Blood-derived lncRNAs as potential biomarkers for early cancer diagnosis: The Good, the Bad and the Beauty

TL;DR

This review discusses the potential of circulating long non-coding RNAs (lncRNAs) in blood as early cancer biomarkers, highlighting progress, challenges, and future clinical applications for improved diagnosis and therapy.

Contribution

It provides a comprehensive overview of the current state, challenges, and clinical prospects of blood-derived lncRNAs as cancer biomarkers, including methodological recommendations.

Findings

Circulating lncRNAs show promise as early cancer biomarkers.

Specificity and sensitivity issues remain challenges.

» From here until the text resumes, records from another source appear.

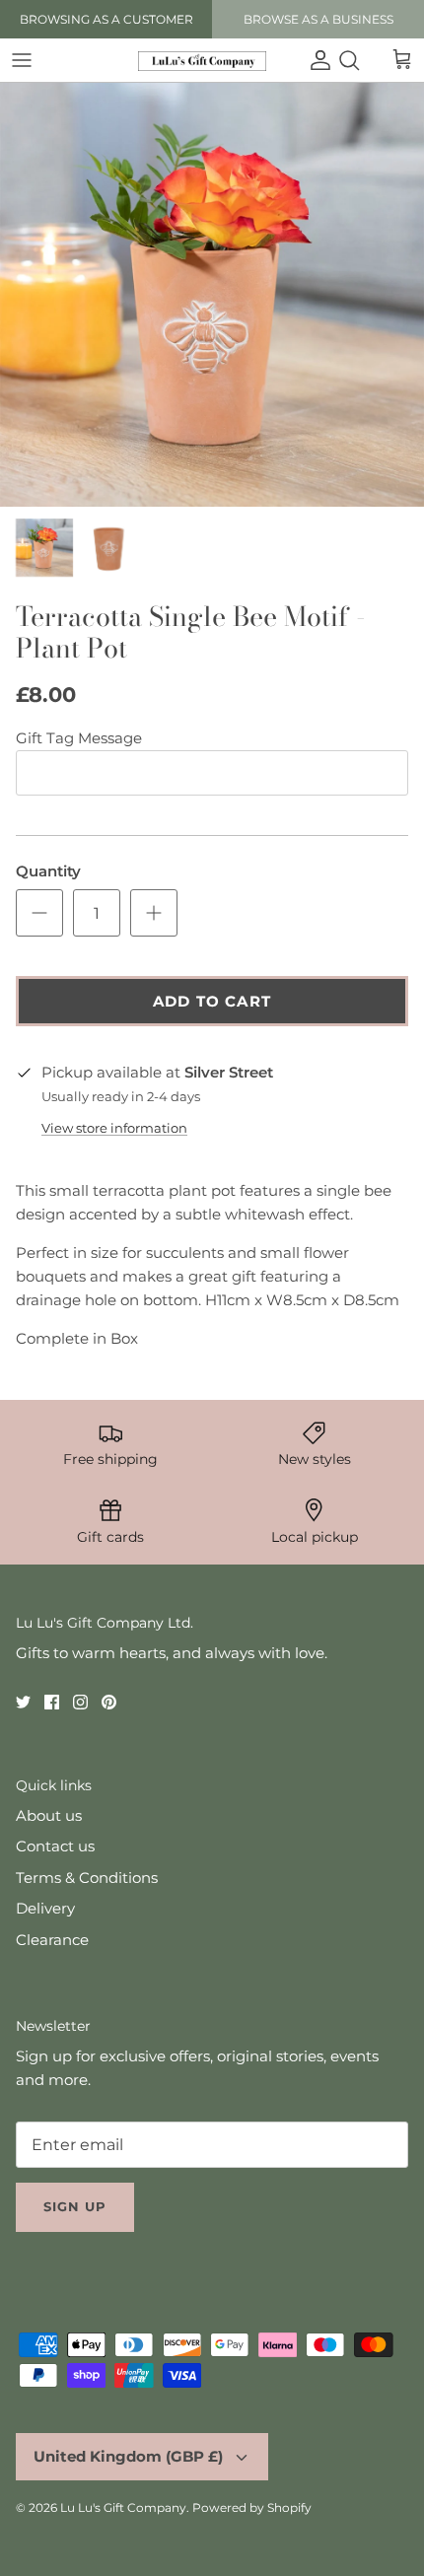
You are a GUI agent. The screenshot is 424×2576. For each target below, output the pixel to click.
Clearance (52, 1939)
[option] (212, 295)
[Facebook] (51, 1702)
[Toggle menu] (21, 60)
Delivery (45, 1908)
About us (49, 1815)
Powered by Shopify (252, 2507)
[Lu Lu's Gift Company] (202, 60)
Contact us (55, 1846)
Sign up (74, 2206)
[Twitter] (23, 1702)
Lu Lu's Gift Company (123, 2507)
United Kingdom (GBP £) (128, 2456)
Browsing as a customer (106, 19)
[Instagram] (80, 1702)
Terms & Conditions (87, 1877)
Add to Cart (212, 1001)
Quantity (48, 871)
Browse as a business (318, 19)
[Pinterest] (109, 1702)
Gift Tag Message (79, 738)
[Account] (315, 60)
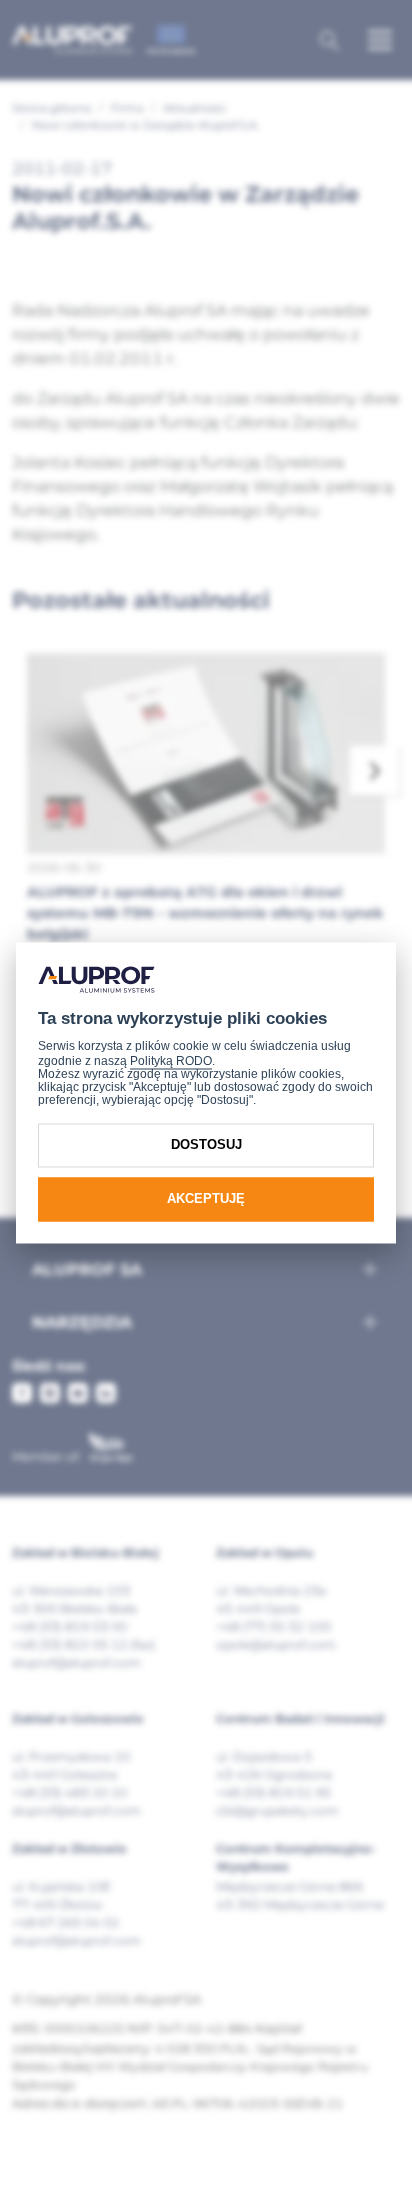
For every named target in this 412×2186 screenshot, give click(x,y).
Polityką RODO (171, 1061)
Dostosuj (206, 1144)
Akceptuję (206, 1198)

Potential for therapeutic targeting and prognostic use.

Abstract

Cancer ranks as one of the deadliest diseases worldwide. The high mortality rate associated with cancer is partially due to the lack of reliable early detection methods and/or inaccurate diagnostic tools such as certain protein biomarkers. Cell-free nucleic acids (cfNA) such as circulating long non-coding RNAs (lncRNAs) have recently been proposed as a new class of potential biomarkers that could improve cancer diagnosis. The reported correlation between circulating lncRNA levels and the presence of tumors has triggered a great amount of interest among clinicians and scientists who have been actively investigating their potentials as reliable cancer biomarkers. In this report, we review the progress achieved (the Good) and challenges encountered (the Bad) in the development of circulating lncRNAs as potential biomarkers for early cancer diagnosis. We report and discuss the specificity and sensitivity issues of blood-based lncRNAs currently considered as promising biomarkers for various cancers such as hepatocellular carcinoma, colorectal cancer, gastric cancer and prostate cancer. We also emphasize the potential clinical applications (the Beauty) of circulating lncRNAs both as therapeutic targets and agents, on top of diagnostic and prognostic capabilities. Based on different published works, we finally provide recommendations for investigators who seek to investigate and compare the levels of circulating lncRNAs in the blood of cancer patients compared to healthy subjects by RT-qPCR or Next Generation Sequencing.